#519 — The Walker
In 2005, Yves Couder and Emmanuel Fort placed a millimeter-scale drop of silicone oil on the surface of a vibrating fluid bath. The bath was tuned just below the Faraday instability — the threshold at which the surface spontaneously erupts into standing waves. Below this threshold, the surface remained flat. But a drop landing on it created a localized wave with each bounce. The wave spread outward, decayed slowly, and interacted with waves from previous bounces. The drop, guided by the superposition of all the waves it had ever created, began to walk.
Couder called the drop-wave pair a walker. It moved horizontally across the surface at a speed set by the bath's vibration amplitude. It was not pushed. It was not pulled. It navigated through the field of its own history.
In 2006, Couder and Fort sent walkers through a single slit — a gap in a submerged barrier. Each drop took a definite path through the opening. No drop split. No drop went to two places at once. But when they compiled the exit angles across hundreds of runs, the statistical distribution matched the single-slit diffraction pattern. The wave passed through the entire width of the slit. The drop passed through one location within it. The interference between wave components from different parts of the slit shaped the probability of different exit angles, and the accumulated statistics reproduced the pattern that, in quantum mechanics, is taken as evidence that a particle passes through all parts of the slit simultaneously.
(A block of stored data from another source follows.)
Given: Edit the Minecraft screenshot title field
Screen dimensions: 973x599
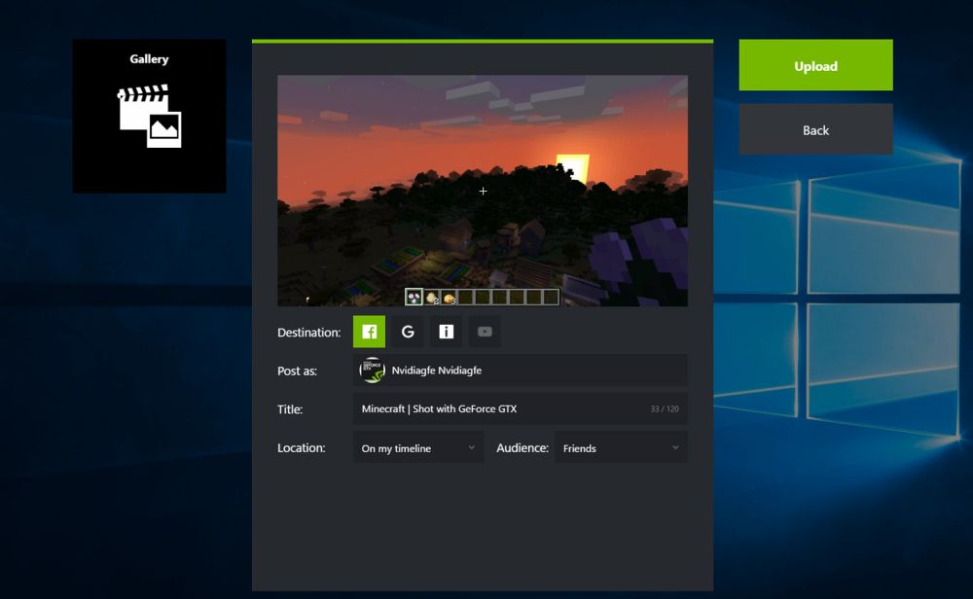Looking at the screenshot, I should pos(521,408).
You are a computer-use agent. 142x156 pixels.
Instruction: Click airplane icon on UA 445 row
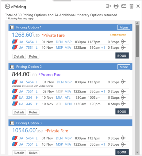[x=123, y=104]
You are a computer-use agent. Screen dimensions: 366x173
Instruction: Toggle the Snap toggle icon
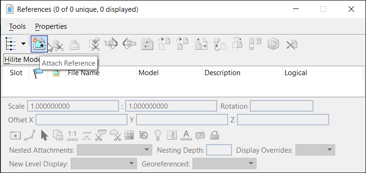[30, 135]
The drop did not. The wave did. The statistics were the same.
Quantized orbits appeared when walkers were confined to a circular corral — a ring of shallow fluid that attenuated surface waves, trapping the drop within a bounded region. Fort and colleagues reported in 2010 that the walker settled into orbits at specific radii. Not any radius — only those where the drop's bouncing reinforced its own wave field constructively. At intermediate radii, the wave pattern generated by the orbiting drop interfered destructively with itself, creating forces that pushed the drop toward a stable radius. The available orbits were set by the wavelength of the surface waves — the same structural constraint that quantizes electron orbits in atoms, where only orbits whose circumference is an integer multiple of the de Broglie wavelength are stable.
The mathematics differed. The physics differed entirely. But the structure — stable states selected by the requirement that the wave be self-consistent — was identical.
Tunneling completed the set. Antonin Eddi and colleagues sent walkers toward a barrier — a strip of shallow fluid where surface waves were strongly damped. Some drops crossed. Some bounced back. The probability of crossing decreased with barrier width, following the same exponential decay that characterizes quantum tunneling through a potential barrier.
No drop passed through the barrier in any classical sense. What happened was that the drop's wave field extended across the shallow region, and if the transmitted wave on the far side was strong enough, it captured the drop and pulled it through. The wave explored both sides of the barrier. The drop followed where the wave took it.
In 1927, Louis de Broglie proposed exactly this architecture for quantum mechanics. At the fifth Solvay Conference, he presented the pilot wave theory: every particle is a real object with a definite position, guided by a real wave. The particle does not spread out. The wave does. The particle follows the wave's guidance, and the wave's interference pattern determines where the particle is likely to go. The proposal was criticized, and de Broglie abandoned it. David Bohm revived it independently in 1952. The de Broglie-Bohm interpretation remains a minority position.
The Couder-Fort experiments do not prove that quantum mechanics works by pilot waves. The analogy is structural, not physical — the walker operates at millimeter scales, in classical oil, with no quantum effects. But the experiments prove that the structure of quantum behavior — diffraction, quantized orbits, tunneling — does not require quantum mechanics. It requires a wave-mediated memory. An entity that interacts with its own past, through a medium that stores and feeds back the traces of previous interactions, will produce behavior that looks quantum-mechanical even when the system is entirely classical.
The key parameter is path memory. The wave field on the bath surface decays, but slowly — the closer the vibration is to the Faraday threshold, the longer each wave persists. At low memory (strong damping, waves from only the last few bounces influencing the current one), the walker behaves simply: straight-line motion, classical reflections. At high memory (waves from dozens or hundreds of previous bounces still present on the surface), the walker's behavior becomes complex, unpredictable, and statistically quantum-like.
The drop has no internal state relevant to this complexity. It is a featureless sphere of silicone oil. The complexity is entirely in the interaction between the drop and the surface — between the entity and the accumulated record of its own actions. More memory, more complexity. Less memory, less. The threshold between classical and quantum-like behavior is not a property of the drop. It is a property of the medium's capacity to remember.